(RECORDS FOR PROCESSING begins)

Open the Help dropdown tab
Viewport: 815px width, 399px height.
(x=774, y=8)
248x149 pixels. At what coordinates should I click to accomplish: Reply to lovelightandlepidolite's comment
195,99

(RECORDS FOR PROCESSING ends)

EXERCISE OBJECTIVE: From the first line to the last, transcribe the listing exactly.

SOLUTION TO THIS TASK:
Open the Help dropdown tab
Viewport: 815px width, 399px height.
(x=774, y=8)
248x149 pixels. At what coordinates should I click to accomplish: Reply to lovelightandlepidolite's comment
195,99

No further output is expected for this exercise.